Does classic-style jam last in the cellar for years? In this case, you need to change something and start preparing new original versions of the sweet treat. We invite you to consider a selection of delicious and unusual desserts.

With rum

Products:

  • granulated sugar - 1.5 kg;
  • persimmon - 3.2 kg;
  • ground cinnamon - 16 g;
  • white rum - 90 ml;
  • Zhelfix 2 in 1 (orange) - 110 g.

Actions:

  1. Rinse the ripe berries, remove the skin and seeds. Grind the resulting pulp through a sieve into an enamel container. In a cup, mix gelfix with 200 grams of granulated sugar. Combine the 2 resulting masses, mixing thoroughly.
  2. Place on the stove over medium heat. Bring to a boil and add the remaining sugar. Stir, reduce temperature to low and simmer for 60 minutes. A quarter of an hour before turning off, add chopped cinnamon and stir.
  3. Turn off the stove, pour in the rum and mix everything again. Pack into sterile jars and close tightly. After cooling, remove the container with the contents to the cellar or refrigerator.

With walnuts

Products:

  • lemon - 100 g;
  • granulated sugar - 700 g;
  • persimmon - 1.1 kg;
  • walnut - 150 g;
  • filtered water - 150 ml;
  • coffee - 60 g.
  1. Rinse the ripe berries, remove the seeds and rough skin. Chop into equal cubes. Place in a suitable container for cooking, add sugar and mix everything thoroughly. Cover and leave on the kitchen counter for 90 minutes.
  2. Preheat the oven to a temperature of 170 degrees. Place the finished sweet pieces on a clean baking sheet. Place it in the oven and leave for 30 minutes. Don't forget to stir, 2 times will be enough.
  3. Meanwhile, rinse the lemon fruit, place in boiling water for 3 minutes and rinse again with a foam sponge. Cut off the zest in a thin layer and chop finely. Squeeze the juice from the pulp and strain it through a sieve. Dissolve coffee in 100 ml water.
  4. Carefully remove the persimmons from the oven. Place in a saucepan and combine with coffee drink and lemon juice. Pour in the zest, stir and place the container with the contents on the stove. Add a little filtered liquid to prevent the composition from burning; 50 ml will be enough.
  5. Cook on medium heat for 40 minutes, stirring regularly. Cover and leave until completely cool. Add peeled and fried walnut kernels, boil and cook for another 10 minutes.
  6. Place the finished treat into clean, sterile jars. Close tightly, and after cooling, remove to a cool place.

With ginger and pumpkin

Products:

  • pumpkin - 650 g;
  • granulated sugar - 400 g;
  • persimmon - 300 g;
  • filtered water - 200 ml;
  • ginger root - 8 cm.

Procedure:

  1. Wash the persimmon, remove the stem and seeds. Chop together with the skin and place in an enamel pan.
  2. Peel the ginger root, rinse and cut into strips on a grater.
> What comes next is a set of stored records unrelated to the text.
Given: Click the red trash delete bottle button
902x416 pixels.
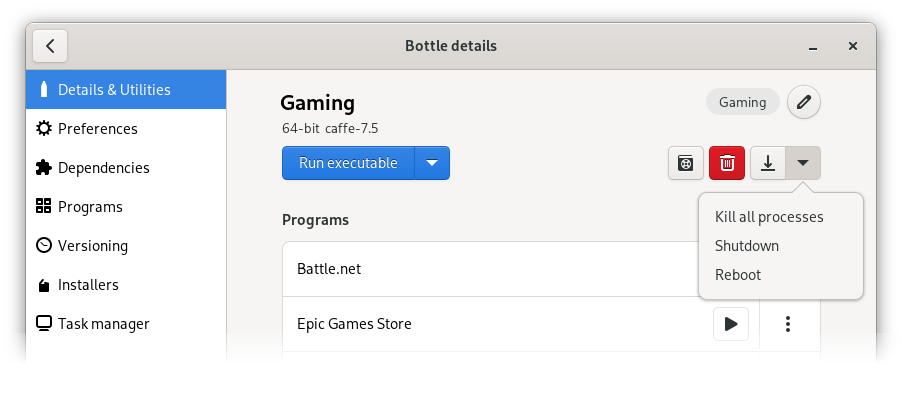Looking at the screenshot, I should pos(727,163).
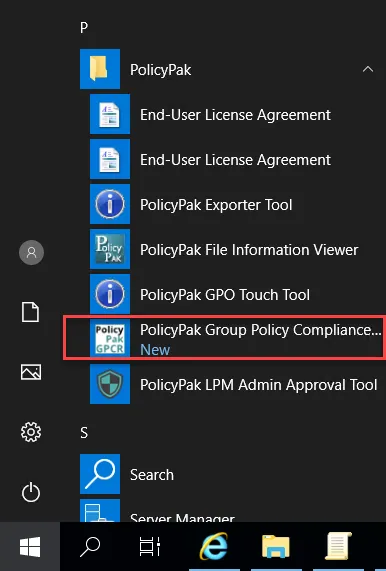Launch PolicyPak Exporter Tool
Screen dimensions: 386x571
[216, 205]
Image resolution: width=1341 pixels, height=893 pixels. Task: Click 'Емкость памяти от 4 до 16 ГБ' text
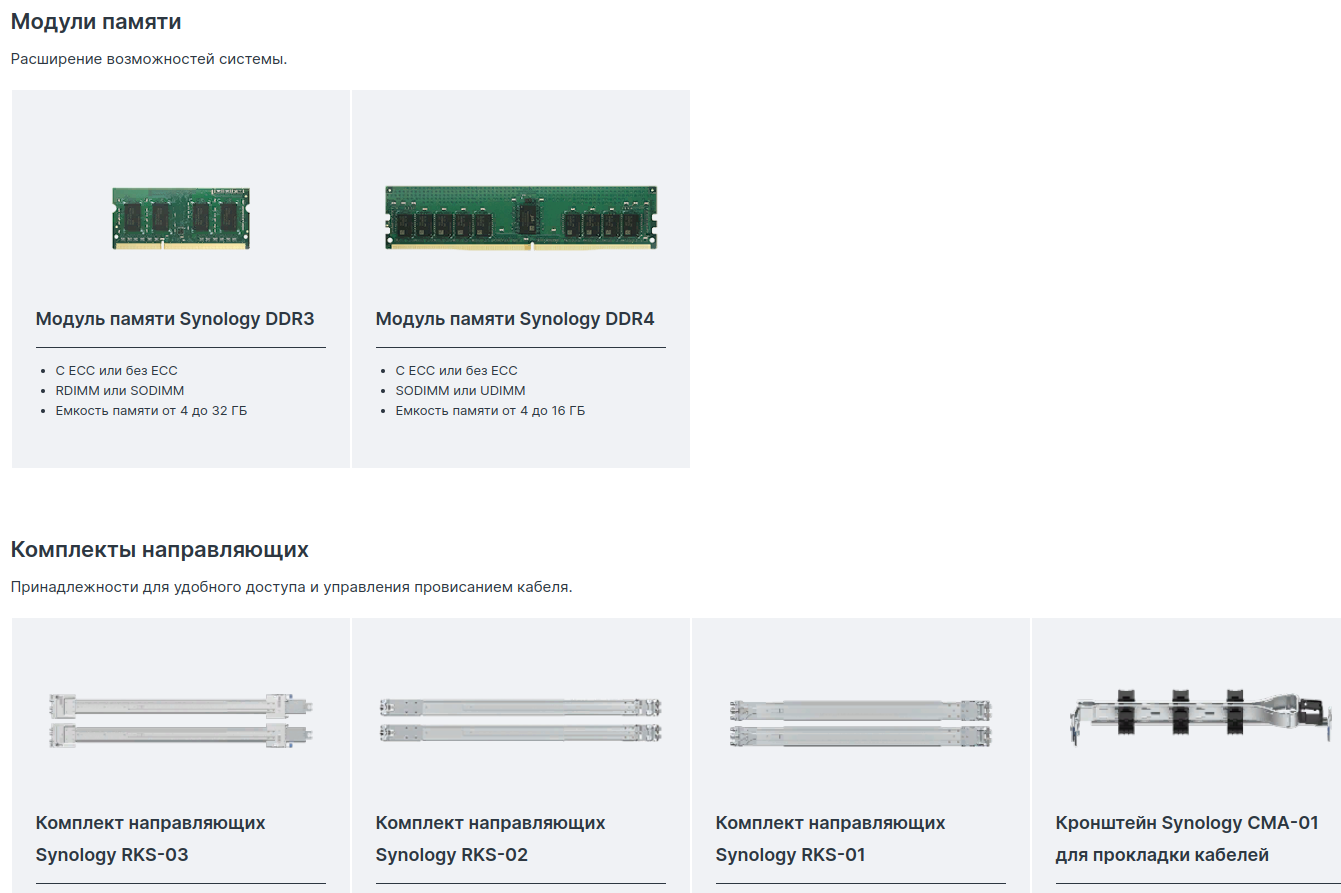pyautogui.click(x=490, y=411)
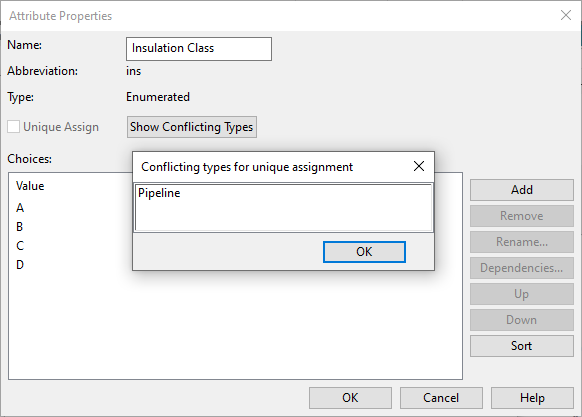
Task: Select choice B in the list
Action: 20,227
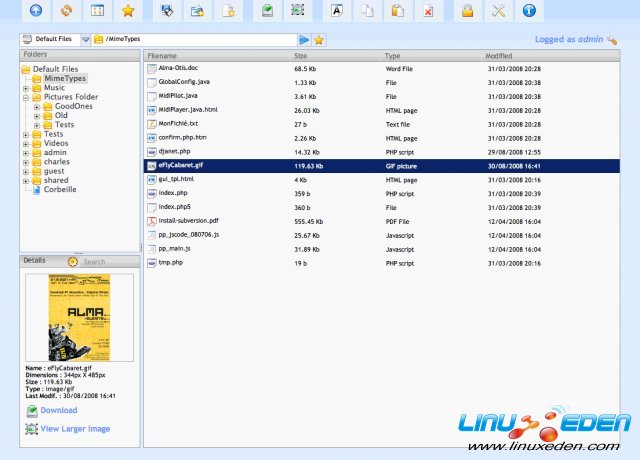Screen dimensions: 640x460
Task: Switch to the Search tab
Action: [x=88, y=262]
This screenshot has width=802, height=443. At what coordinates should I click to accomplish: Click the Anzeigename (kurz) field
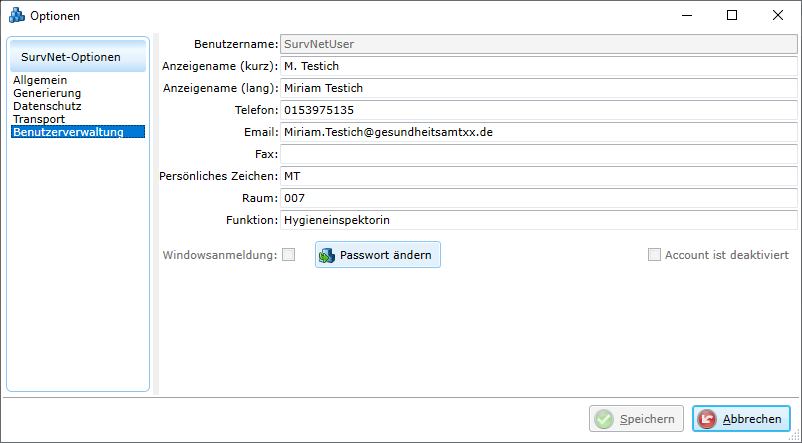pyautogui.click(x=538, y=66)
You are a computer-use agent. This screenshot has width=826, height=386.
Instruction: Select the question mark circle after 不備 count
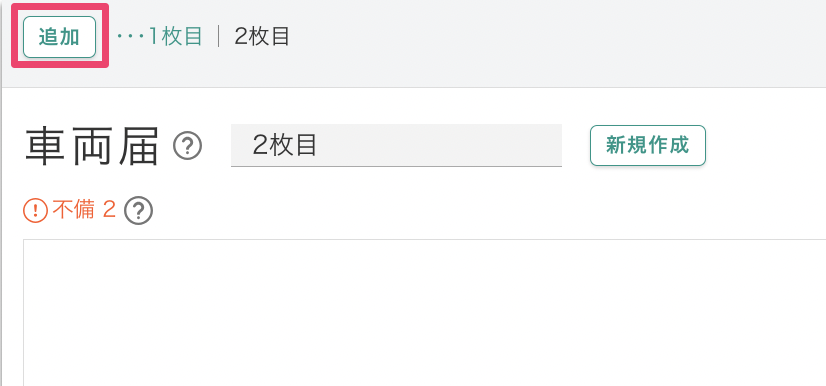pos(138,211)
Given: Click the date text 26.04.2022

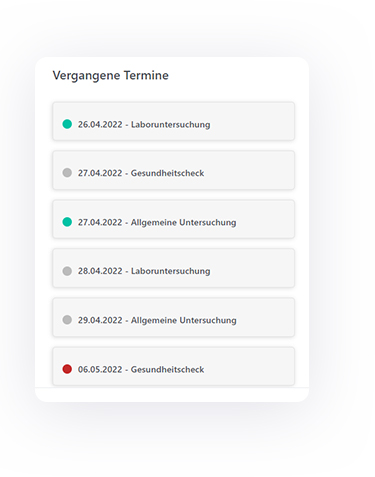Looking at the screenshot, I should pyautogui.click(x=100, y=124).
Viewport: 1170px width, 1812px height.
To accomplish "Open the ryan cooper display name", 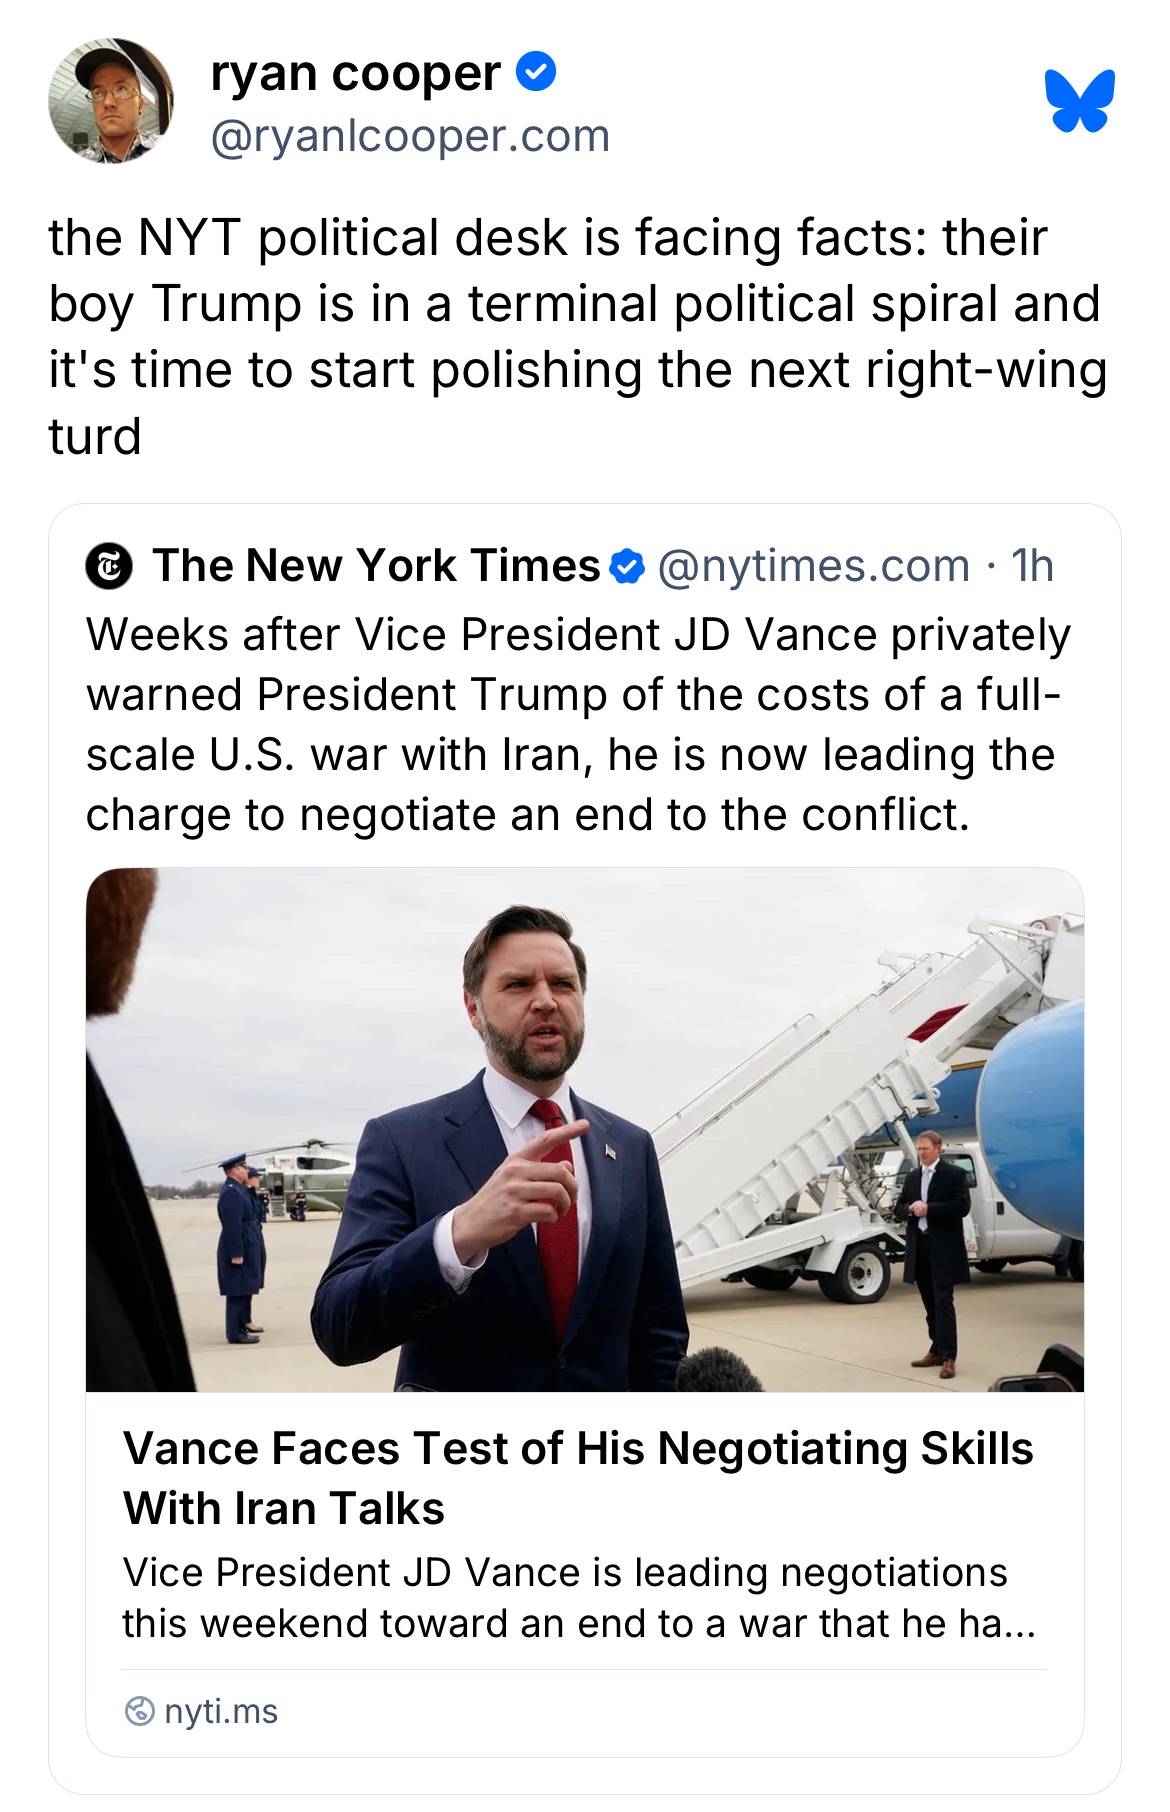I will click(x=355, y=73).
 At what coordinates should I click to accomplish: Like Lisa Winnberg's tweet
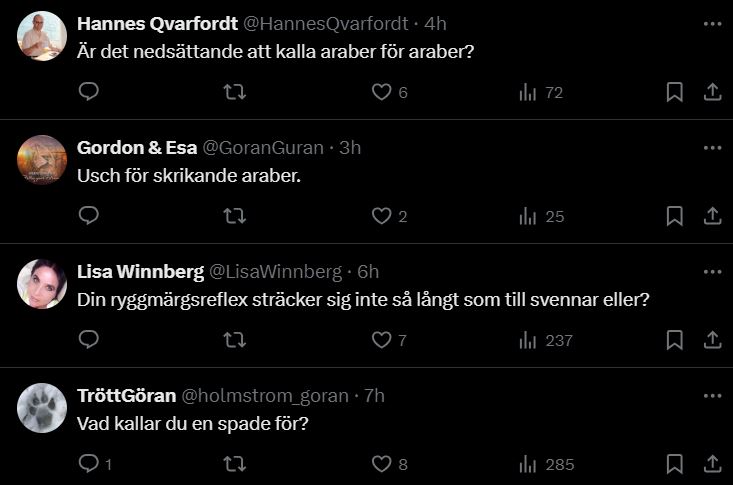381,340
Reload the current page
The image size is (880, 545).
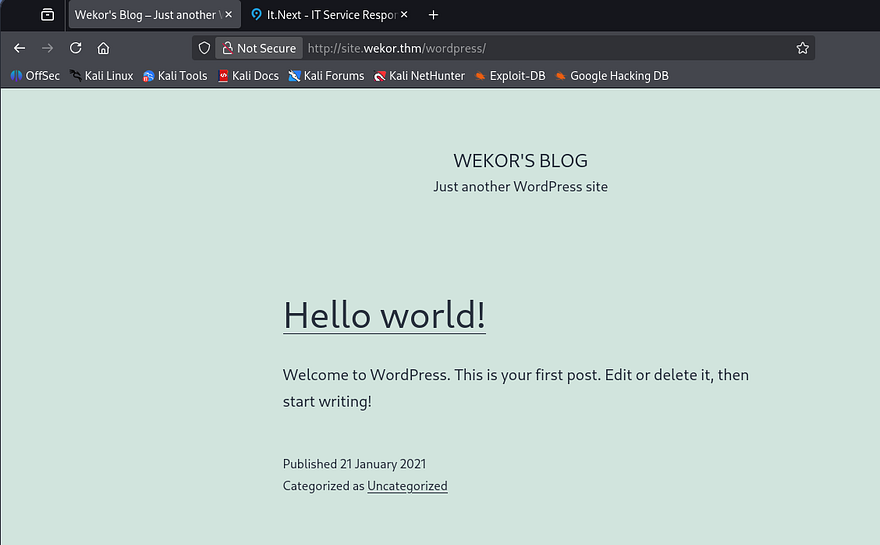coord(75,48)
Wash the pumpkin, remove skin, seeds and fibers. Cut into medium sized cubes.
  3. Combine all prepared ingredients, add granulated sugar, stir. Pour in the required amount of water, place on the stove and bring to a boil. Reduce heat, cook for 1 hour. Do not forget to stir and remove any foam that forms on the surface.
  4. Pack into clean jars and close tightly. Turn it over, wrap it until it cools completely, and then put it in the cellar or refrigerator.